By Nkechi Onyedika-Ugoeze (Abuja) and Isaac Taiwo (Lagos)
16 February 2022   |   2:42 am
The Interfaith Dialogue Forum for Peace (IDFP), yesterday, declared that curbing insecurity should deliberately start with the protection of worship places across the country.

Terrorists destroy 13,000 churches, 25,000 mosques in Nigeria, says IDFP co-chair
Church decries unlawful arrest of members, seeks IGP’s intervention

inscurity


The Interfaith Dialogue Forum for Peace (IDFP), yesterday, declared that curbing insecurity should deliberately start with the protection of worship places across the country.

It argued that worship centres were holy sites and as such should remain safe heavens for worshippers, protected under the principles of religious freedom.

Co-Chairman of the Forum, Alhaji Kunle Ishaq, revealed that records have shown that terrorists have destroyed or partially damaged no fewer than 13,000 churches and 25,000 mosques as at the last count

Ishaq stated this while speaking at a workshop on the protection of holy sites organised by the IDFP in collaboration with the King Abdullah bin Abdulaziz International Centre for Interreligious and Intercultural Dialogue (KAICIID) in Abuja.

He noted that Christian and Muslim communities were facing insecurity, exacerbated by incessant killings and maiming of religious adherents, adding that the situation had degenerated into the destruction of places of worship and worshippers.

“Muslims and Christians now join to protect the monuments in places like Kaduna, Kano and Maidugiri. Muslims go to churches to ensure that they are not burnt down, just as Christians do the same to their Muslim counterparts,” he said.

Also speaking, the Co-Chairman of the forum, Bishop Sunday Onuoha, lamented that freedom of worship was being violated when people desecrate worship places and waste lives amid huge collateral damage.

“Globally, we are seeing a rising wave of religious intolerance, which has led to violence targeting worshippers of different faiths. Muslims have been killed in mosques and their religious sites vandalised.

“In the same way, many Christians have been killed during prayers and their churches set ablaze. In the face of the tragedies, our cultural heritage has been affected because, for most people, their religious beliefs and form of worship remain their core identification and heritage,” he added.

On his part, National Chief Imam of Al-Habiyyah Islamic Society, Fuad Adeyemi, lamented that poor and insensitive government has been a major cause of the crisis that leads to the destruction of worship places in the country despite their being holy sites.

MEANWHILE, representatives of the Laity of the Seventh-Day Adventist Church in Western Nigerian Union Conference (WNUC) have urged the Inspector General of Police (IGP), Alkali Usman Baba, to prevail on officers to stop harassing, intimidating and illegally arresting pastors and members of the Church. 

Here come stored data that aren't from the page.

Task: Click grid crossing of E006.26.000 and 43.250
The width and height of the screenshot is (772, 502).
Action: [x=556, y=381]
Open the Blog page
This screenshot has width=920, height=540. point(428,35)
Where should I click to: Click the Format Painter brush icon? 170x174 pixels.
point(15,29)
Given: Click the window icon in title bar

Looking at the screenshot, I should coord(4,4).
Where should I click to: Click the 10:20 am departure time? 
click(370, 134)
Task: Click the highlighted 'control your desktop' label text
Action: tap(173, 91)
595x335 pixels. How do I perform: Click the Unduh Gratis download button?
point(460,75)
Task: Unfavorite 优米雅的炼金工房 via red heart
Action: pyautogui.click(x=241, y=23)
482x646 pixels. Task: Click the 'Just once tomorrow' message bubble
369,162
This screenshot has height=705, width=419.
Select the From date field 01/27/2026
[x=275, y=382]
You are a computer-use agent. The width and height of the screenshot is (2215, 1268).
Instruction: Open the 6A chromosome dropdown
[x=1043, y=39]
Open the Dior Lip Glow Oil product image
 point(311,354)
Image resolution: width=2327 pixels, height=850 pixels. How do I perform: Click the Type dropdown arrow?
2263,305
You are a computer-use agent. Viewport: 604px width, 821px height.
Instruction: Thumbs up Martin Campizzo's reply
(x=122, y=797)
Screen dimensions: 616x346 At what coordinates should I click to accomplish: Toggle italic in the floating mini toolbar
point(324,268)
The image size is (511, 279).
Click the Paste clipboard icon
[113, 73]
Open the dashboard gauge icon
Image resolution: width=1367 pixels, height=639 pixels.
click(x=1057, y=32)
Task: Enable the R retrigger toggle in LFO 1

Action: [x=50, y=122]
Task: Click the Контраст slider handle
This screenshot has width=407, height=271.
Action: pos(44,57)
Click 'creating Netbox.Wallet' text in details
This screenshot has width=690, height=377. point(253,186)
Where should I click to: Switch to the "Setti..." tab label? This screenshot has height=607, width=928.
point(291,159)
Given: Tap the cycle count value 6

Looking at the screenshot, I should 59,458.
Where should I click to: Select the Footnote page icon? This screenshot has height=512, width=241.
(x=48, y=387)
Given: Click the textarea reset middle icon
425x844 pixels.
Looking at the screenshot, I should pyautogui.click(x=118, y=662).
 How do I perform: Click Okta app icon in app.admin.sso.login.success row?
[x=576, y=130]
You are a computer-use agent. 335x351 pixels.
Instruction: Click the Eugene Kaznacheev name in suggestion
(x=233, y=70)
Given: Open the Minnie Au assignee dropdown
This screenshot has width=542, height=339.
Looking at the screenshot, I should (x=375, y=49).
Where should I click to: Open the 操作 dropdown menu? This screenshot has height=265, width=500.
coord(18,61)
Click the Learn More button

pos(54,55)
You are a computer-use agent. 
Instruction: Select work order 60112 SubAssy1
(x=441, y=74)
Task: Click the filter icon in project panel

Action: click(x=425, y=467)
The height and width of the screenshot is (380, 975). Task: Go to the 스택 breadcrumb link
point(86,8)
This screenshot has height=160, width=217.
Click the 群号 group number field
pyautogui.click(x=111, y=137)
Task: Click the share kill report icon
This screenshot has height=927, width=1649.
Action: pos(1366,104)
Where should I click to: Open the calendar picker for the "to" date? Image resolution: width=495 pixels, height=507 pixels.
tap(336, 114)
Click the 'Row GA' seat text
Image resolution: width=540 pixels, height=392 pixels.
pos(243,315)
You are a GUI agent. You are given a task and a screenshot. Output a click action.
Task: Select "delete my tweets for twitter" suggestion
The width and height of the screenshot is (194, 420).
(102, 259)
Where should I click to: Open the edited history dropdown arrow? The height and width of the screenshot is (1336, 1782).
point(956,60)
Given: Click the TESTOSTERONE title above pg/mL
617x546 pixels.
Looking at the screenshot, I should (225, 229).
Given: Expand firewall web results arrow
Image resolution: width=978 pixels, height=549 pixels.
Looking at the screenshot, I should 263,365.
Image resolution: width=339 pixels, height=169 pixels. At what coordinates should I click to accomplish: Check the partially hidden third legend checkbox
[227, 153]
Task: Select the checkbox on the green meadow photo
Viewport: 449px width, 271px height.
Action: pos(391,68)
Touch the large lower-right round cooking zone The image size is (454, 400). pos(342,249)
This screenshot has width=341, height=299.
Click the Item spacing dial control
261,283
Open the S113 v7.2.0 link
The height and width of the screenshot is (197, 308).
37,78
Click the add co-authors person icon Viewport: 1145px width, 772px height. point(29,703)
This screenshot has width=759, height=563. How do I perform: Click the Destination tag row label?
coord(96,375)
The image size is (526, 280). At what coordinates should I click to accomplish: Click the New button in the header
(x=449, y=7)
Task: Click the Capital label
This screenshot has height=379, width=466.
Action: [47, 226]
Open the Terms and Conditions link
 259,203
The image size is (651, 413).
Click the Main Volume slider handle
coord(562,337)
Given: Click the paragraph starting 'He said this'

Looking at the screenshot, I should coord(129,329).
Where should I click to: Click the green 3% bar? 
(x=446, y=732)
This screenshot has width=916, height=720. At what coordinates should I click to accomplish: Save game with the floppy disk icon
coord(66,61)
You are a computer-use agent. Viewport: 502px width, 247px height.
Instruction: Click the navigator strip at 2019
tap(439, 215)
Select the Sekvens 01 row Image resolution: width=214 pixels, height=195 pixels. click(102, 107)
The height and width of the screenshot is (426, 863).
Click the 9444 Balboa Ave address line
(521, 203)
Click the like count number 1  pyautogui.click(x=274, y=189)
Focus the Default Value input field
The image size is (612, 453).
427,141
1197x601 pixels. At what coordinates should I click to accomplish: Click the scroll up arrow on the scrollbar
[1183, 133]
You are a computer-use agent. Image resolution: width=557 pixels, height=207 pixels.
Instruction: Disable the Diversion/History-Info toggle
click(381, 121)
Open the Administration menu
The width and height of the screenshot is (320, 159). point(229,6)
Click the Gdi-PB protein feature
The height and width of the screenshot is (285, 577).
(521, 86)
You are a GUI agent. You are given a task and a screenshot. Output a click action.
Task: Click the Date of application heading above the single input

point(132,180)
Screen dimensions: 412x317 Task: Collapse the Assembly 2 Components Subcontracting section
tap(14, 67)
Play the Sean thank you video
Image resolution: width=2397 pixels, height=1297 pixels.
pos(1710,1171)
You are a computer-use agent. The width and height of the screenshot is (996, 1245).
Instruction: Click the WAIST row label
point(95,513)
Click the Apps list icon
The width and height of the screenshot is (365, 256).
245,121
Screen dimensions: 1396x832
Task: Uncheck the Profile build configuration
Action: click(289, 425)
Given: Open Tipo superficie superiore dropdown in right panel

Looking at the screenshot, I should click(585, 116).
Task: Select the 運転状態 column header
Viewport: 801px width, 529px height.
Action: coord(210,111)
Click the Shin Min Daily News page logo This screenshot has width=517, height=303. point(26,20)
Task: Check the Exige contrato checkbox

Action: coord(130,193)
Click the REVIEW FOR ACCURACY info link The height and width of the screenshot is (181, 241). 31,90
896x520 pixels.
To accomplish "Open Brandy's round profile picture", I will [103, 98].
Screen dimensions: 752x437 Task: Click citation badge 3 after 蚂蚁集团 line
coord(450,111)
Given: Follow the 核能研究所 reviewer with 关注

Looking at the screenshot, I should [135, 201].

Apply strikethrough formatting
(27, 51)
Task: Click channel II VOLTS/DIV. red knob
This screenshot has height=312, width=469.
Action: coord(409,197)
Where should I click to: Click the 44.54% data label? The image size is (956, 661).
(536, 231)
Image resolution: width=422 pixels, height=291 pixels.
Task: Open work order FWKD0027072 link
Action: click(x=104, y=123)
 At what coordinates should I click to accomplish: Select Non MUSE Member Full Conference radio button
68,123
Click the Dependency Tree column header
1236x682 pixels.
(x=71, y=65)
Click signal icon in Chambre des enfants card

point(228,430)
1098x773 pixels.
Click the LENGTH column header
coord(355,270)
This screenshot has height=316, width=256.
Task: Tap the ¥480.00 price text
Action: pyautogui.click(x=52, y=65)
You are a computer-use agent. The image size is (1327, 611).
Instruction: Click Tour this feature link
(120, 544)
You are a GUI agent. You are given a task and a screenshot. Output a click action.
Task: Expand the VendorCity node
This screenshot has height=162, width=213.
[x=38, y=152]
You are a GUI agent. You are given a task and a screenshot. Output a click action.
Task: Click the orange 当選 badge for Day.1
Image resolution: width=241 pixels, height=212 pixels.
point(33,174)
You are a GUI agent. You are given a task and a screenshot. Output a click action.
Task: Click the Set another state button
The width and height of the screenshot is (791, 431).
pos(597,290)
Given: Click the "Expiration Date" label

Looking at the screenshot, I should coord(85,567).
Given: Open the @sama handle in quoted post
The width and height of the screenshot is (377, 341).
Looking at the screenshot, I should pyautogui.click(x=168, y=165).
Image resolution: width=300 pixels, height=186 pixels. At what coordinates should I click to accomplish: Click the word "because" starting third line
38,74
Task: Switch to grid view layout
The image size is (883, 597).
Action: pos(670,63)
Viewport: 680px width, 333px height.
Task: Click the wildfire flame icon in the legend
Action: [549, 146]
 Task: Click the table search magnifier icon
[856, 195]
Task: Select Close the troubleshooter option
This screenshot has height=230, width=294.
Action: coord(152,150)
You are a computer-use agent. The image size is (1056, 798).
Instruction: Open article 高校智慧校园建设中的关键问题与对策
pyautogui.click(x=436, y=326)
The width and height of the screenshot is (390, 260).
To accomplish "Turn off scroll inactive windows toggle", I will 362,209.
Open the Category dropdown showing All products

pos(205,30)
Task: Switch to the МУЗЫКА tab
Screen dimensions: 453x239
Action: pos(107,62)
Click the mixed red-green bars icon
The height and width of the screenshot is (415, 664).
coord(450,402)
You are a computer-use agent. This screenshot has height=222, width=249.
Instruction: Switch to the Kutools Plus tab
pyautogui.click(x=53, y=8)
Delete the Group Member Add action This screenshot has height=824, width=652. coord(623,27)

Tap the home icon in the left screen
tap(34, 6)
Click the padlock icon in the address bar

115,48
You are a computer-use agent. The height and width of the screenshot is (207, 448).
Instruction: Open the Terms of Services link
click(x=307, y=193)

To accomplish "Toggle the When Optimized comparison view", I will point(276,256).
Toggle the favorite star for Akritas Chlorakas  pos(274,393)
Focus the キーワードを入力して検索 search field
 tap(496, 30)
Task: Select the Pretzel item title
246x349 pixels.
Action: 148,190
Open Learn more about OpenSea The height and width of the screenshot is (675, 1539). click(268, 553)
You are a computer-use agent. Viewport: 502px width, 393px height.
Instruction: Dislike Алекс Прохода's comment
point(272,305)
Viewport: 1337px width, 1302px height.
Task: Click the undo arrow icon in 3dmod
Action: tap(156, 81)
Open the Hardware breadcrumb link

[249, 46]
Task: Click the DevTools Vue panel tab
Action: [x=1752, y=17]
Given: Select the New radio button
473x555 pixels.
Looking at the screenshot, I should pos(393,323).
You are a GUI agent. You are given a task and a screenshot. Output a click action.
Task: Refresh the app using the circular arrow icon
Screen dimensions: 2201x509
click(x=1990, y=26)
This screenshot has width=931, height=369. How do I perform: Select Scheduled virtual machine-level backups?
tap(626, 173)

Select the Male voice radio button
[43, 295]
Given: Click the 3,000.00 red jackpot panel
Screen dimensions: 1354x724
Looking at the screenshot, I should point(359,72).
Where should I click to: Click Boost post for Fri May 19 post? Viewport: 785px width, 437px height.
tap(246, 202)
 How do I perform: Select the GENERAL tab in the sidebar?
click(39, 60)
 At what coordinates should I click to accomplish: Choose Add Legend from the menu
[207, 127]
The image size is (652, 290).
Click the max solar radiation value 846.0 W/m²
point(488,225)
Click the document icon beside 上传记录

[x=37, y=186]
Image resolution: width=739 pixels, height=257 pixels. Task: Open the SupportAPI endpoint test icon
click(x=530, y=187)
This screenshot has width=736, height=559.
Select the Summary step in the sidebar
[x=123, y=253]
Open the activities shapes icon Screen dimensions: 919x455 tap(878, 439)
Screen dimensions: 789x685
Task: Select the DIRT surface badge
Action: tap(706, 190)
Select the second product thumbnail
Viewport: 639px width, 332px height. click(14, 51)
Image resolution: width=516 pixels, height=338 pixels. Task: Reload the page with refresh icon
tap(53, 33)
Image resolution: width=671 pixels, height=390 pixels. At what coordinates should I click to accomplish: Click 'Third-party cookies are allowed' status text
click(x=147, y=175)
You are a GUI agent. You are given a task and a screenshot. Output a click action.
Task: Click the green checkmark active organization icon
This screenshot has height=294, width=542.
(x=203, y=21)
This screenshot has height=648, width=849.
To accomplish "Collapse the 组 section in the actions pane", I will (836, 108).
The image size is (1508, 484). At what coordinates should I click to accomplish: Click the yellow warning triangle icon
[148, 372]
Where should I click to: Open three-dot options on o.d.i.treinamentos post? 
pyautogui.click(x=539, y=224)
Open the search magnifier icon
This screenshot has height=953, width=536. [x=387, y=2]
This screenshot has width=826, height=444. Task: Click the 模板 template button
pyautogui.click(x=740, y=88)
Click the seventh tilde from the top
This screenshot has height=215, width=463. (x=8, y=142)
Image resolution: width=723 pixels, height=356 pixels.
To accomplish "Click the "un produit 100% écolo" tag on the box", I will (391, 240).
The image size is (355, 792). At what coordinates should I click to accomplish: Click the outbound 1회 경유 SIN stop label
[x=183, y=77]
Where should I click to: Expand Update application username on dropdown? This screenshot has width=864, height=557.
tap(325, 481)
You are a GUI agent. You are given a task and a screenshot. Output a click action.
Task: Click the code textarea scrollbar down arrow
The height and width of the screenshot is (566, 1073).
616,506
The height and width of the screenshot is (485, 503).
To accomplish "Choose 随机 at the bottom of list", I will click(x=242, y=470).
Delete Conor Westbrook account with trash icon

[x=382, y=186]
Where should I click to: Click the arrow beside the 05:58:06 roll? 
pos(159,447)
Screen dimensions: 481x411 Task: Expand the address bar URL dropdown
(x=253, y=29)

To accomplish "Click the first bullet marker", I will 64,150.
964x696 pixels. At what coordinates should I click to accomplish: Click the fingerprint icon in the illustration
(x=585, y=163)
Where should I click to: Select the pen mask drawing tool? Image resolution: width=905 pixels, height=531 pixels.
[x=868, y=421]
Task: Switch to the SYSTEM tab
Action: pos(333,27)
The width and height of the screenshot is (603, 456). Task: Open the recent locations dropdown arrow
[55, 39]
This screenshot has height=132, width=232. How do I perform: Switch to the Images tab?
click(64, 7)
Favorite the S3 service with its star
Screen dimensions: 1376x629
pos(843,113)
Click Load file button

They also urged the IGP to rather investigate church officials who have been inviting the policemen to arrest church members on allegations and be prosecuted for giving false information to the police.
 
In a communiqué signed by eight representatives of the Laity of the Church from Lagos, Friday Aniekan (Ogun); Prof. Oluseyi Oduyoye (Ondo); Kunle Falade (Osun); Adediran Emmanuel (Kwara) and Folorunsho Ako (Delta), among others, they described killings and attacks on religious places as a “very sad experience.”